[Entries on target coordinates]

+++++

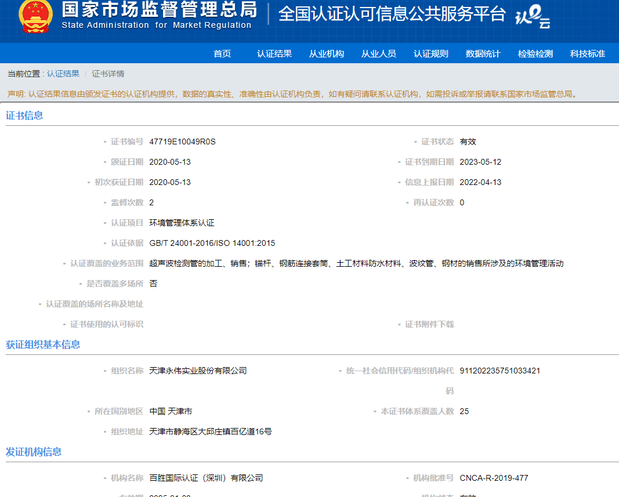Click 认证结果 breadcrumb link
This screenshot has height=497, width=619.
tap(63, 74)
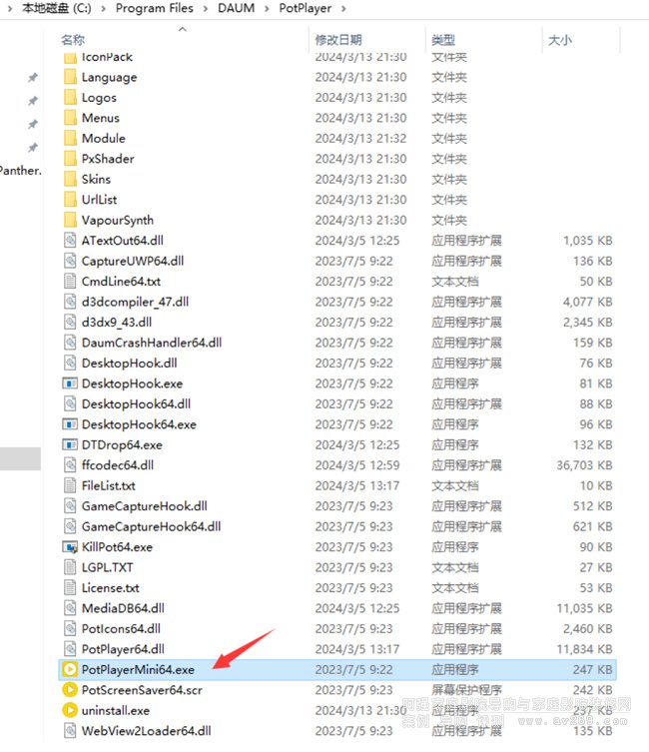Click the first pinned item pushpin in sidebar

pyautogui.click(x=33, y=78)
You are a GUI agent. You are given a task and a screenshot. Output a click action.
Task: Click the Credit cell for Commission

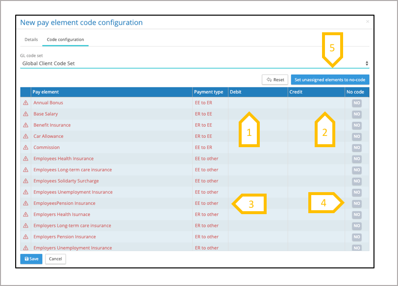pyautogui.click(x=316, y=148)
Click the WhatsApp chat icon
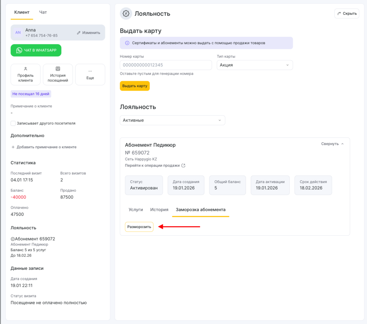367x324 pixels. point(19,51)
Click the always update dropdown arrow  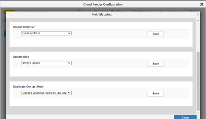69,63
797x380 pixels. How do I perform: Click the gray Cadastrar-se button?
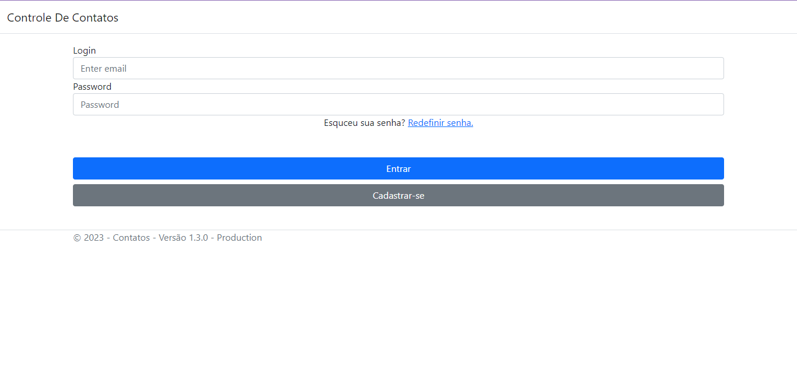(398, 195)
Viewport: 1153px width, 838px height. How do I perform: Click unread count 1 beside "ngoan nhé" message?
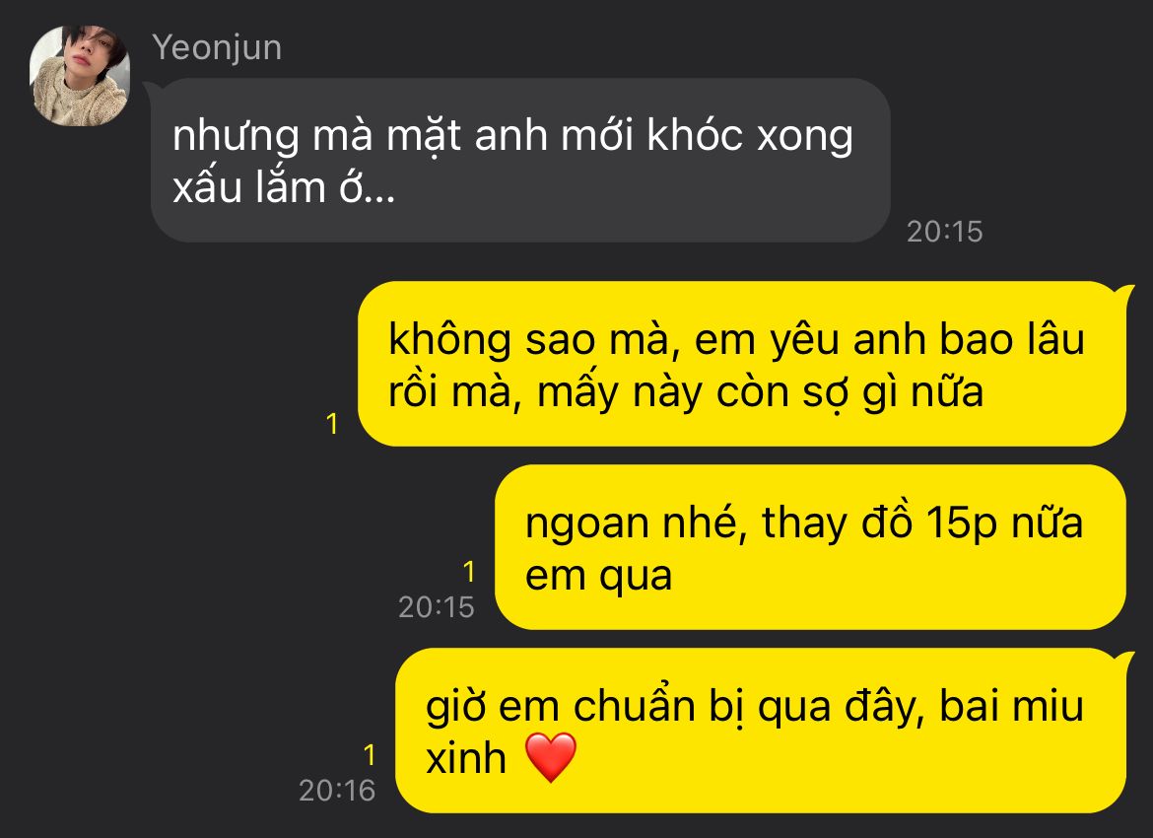tap(469, 572)
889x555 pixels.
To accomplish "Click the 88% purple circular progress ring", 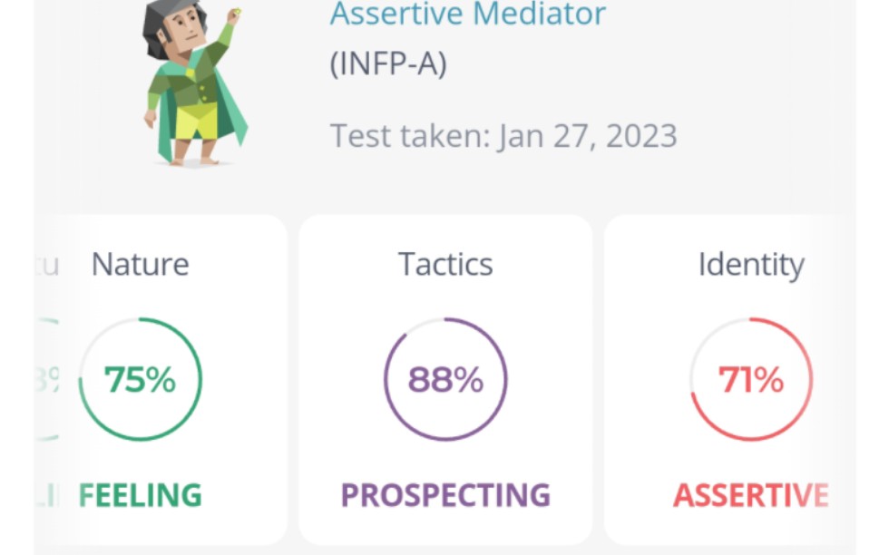I will pyautogui.click(x=445, y=379).
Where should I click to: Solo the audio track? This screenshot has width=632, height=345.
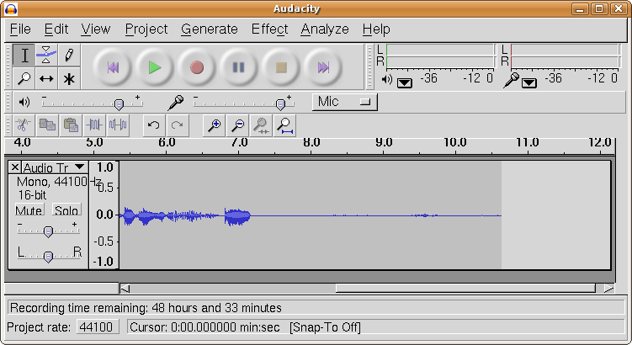click(x=66, y=210)
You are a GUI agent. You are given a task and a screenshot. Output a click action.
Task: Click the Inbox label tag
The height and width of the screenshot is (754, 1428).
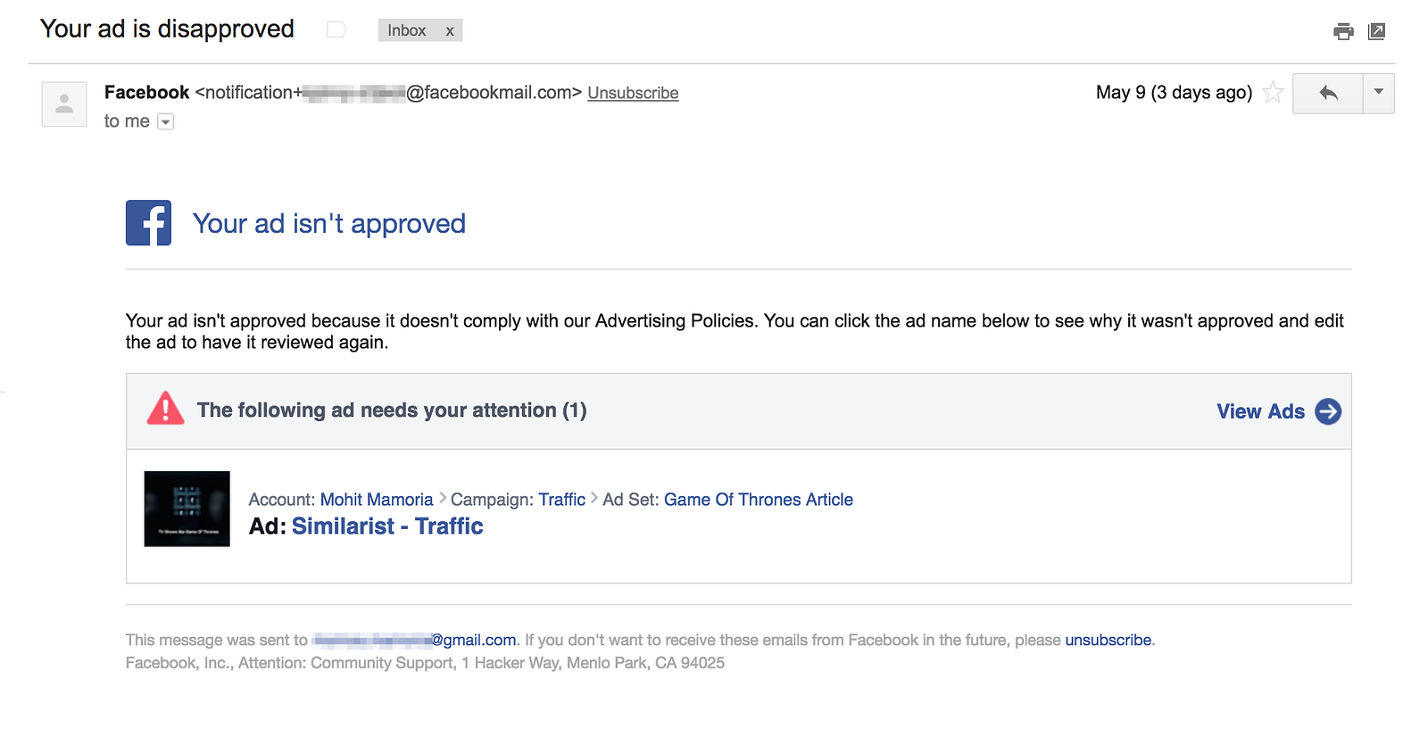coord(406,31)
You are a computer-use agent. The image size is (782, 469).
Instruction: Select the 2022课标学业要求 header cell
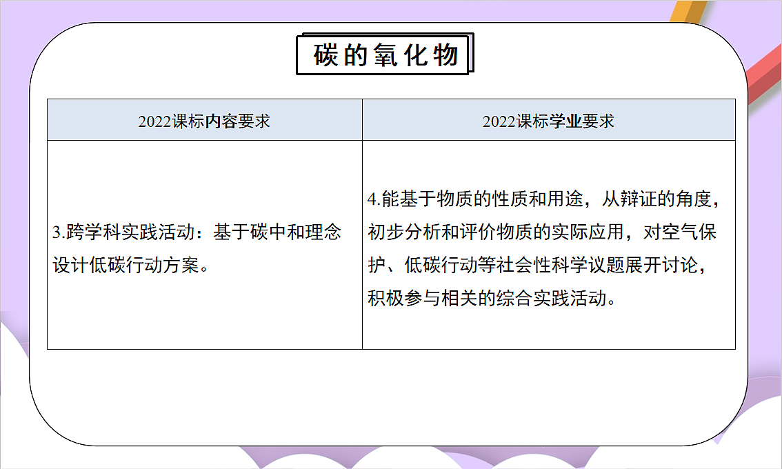click(548, 119)
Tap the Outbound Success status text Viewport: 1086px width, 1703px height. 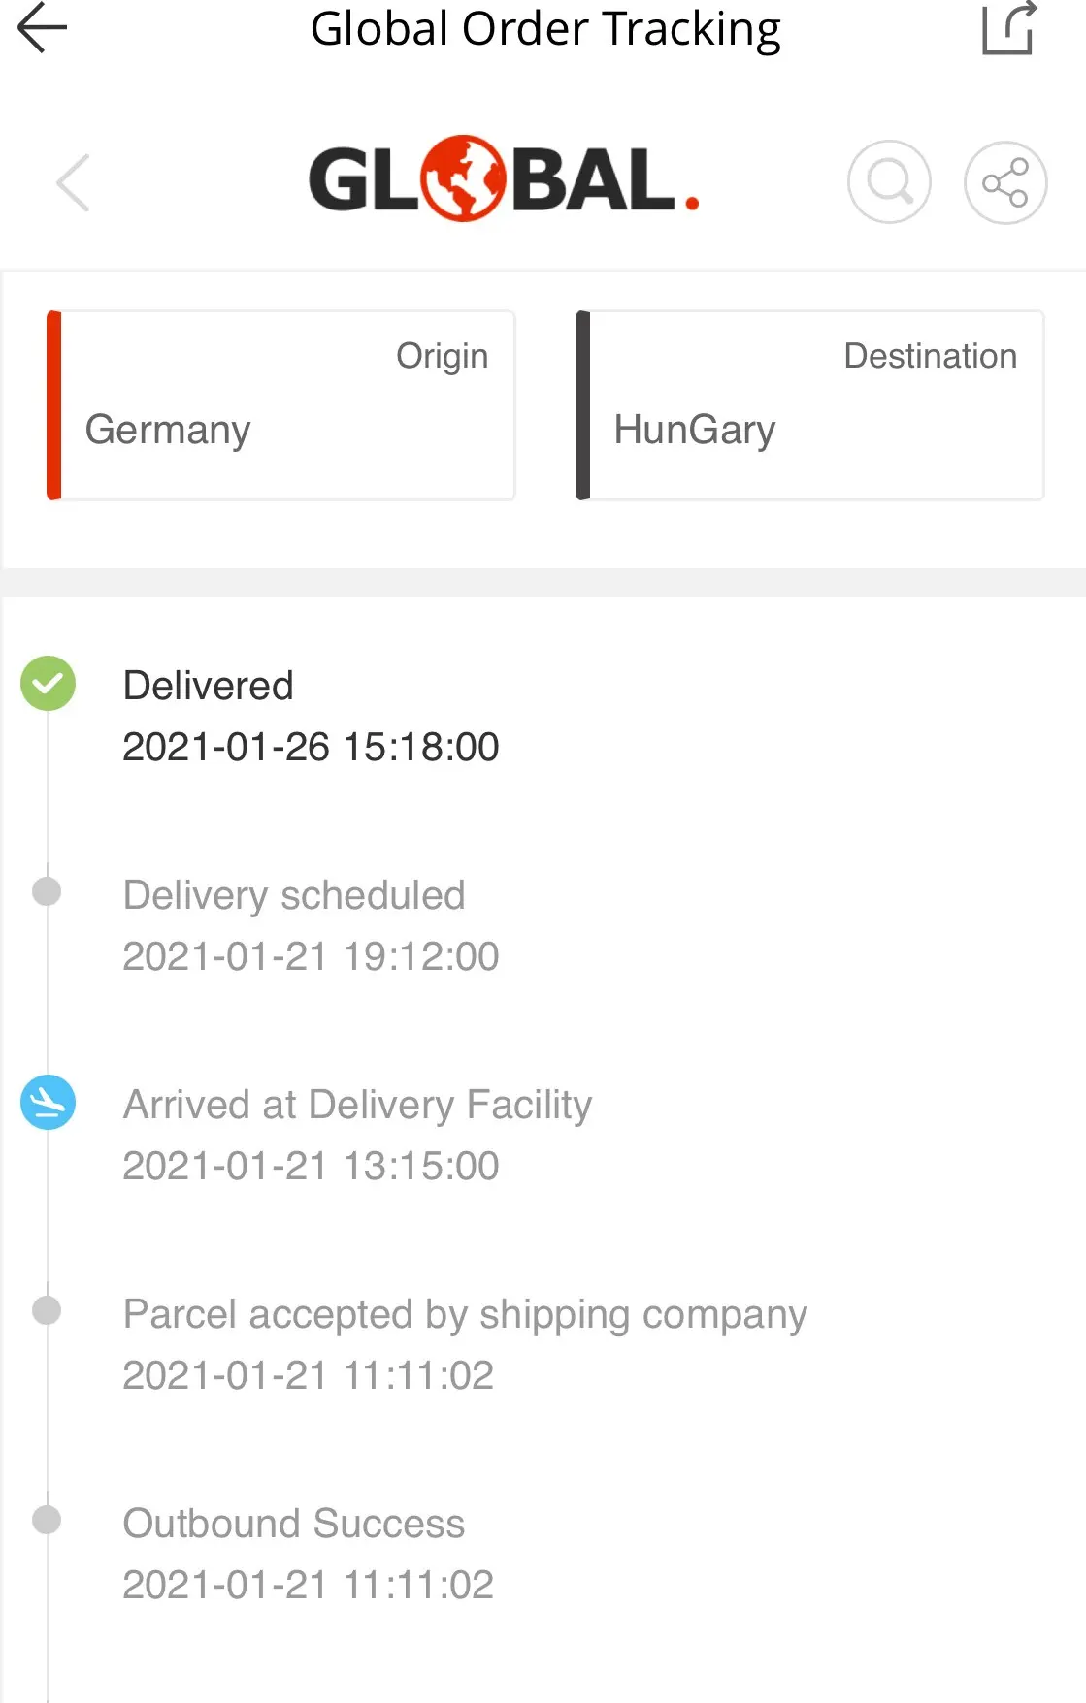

+++++

**What is being asked:** Pull out every line of the records that contains the word "cell", matching its case exactly.

**Solution for this problem:**
Task: Click the Credit cell for Commission
Instruction: Select the 2022课标学业要求 header cell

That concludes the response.